Führe das folgende Interview über Utopien und Gedankenfreiheit bitte im gleichen Stil nach seinem letzten Satz weiter.

● **LESETEXT**
☆ ☆ ☆
STANDARD: Zu den Utopien gehörte auch die Schaffung eines sibirischen Meeres. Würden Sie solche Projekte als Größenwahn oder als Zeichen großer Gedankenfreiheit ansehen?

Kluge: Ich sehe sie als Gedankenfreiheit. Wenn Leonardo da Vinci mir im Traum erschiene, würde er mir zustimmen. Vorsicht mag wichtig sein. Aber sie entspricht nicht unserem Temperament. Das kommt viel mehr in der Aufklärung und der Überzeugung zum Ausdruck, dass Menschen nichts verborgen ist. Allerdings müssen wir den Hochmut, der in der Aufklärung steckt, bekämpfen. Darin besteht die Dialektik der Aufklärung, wie das Buch von Max Horkheimer und Theodor Adorno heißt. Wir müssen die Lust des aufgeklärten Zeitalters am Können der Menschen und der Zivilisation verbinden mit der Vorsicht vor der Hybris.
☆ ☆ ☆
(Daten aus einer Datensammlung)
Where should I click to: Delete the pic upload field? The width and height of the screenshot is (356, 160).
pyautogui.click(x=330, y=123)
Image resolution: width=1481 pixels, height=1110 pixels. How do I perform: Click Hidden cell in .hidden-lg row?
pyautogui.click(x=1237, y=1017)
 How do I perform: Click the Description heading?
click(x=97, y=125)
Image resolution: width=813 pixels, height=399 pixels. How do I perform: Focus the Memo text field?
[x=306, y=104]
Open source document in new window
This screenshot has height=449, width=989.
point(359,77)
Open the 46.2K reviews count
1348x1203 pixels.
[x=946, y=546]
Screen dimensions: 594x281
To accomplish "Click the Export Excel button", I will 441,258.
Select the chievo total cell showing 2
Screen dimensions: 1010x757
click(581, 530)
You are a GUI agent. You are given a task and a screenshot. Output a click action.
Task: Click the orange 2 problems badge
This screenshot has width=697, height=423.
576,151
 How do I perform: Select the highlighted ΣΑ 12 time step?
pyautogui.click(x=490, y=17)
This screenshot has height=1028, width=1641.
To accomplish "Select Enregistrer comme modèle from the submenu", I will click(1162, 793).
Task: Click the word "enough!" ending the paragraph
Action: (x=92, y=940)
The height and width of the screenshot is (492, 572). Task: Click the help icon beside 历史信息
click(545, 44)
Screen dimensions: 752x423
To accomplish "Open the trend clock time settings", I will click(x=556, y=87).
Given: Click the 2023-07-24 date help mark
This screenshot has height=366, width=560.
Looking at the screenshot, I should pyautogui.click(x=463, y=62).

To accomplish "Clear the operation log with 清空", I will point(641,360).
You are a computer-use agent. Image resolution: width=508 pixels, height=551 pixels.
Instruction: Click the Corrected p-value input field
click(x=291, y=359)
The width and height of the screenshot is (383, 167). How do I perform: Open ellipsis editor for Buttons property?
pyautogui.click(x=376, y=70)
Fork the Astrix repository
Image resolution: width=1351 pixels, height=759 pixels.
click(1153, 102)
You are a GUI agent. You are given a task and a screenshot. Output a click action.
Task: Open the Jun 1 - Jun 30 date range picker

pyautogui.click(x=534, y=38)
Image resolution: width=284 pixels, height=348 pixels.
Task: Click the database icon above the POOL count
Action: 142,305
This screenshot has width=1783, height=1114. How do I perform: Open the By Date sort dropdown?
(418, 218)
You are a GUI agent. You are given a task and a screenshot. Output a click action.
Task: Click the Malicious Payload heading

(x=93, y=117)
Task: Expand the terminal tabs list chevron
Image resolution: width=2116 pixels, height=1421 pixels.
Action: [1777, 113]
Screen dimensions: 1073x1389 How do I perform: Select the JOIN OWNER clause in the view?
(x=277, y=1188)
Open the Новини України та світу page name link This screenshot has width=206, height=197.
☆ ☆ ☆
● **ERGEBNIS FOLGT**
STANDARD: Mit Heiner Müller kommen Sie auf die Vorstellung vom umgelegten Schalter der Geschichte, es geht um den Dezember 1991 …

Kluge: Nach dem Putsch vom August 1991 hätte ich mir mindestens fünf oder acht Jahre Perestroika gewünscht. Um etwas Neues zu entwickeln, bedarf es langer Inkubationszeiten. Als ich den amerikanischen Außenminister Baker sich wie einen Nachlassverwalter in Russland hin- und herbewegen sah und all die Ökonomisten aus Chicago kamen, um ihre Irrtümer zu verbreiten, wünschte ich mir, dass autochthon Wege zu etwas Neuem gefunden würden.

STANDARD: Hätten denn Ansätze dazu bestanden?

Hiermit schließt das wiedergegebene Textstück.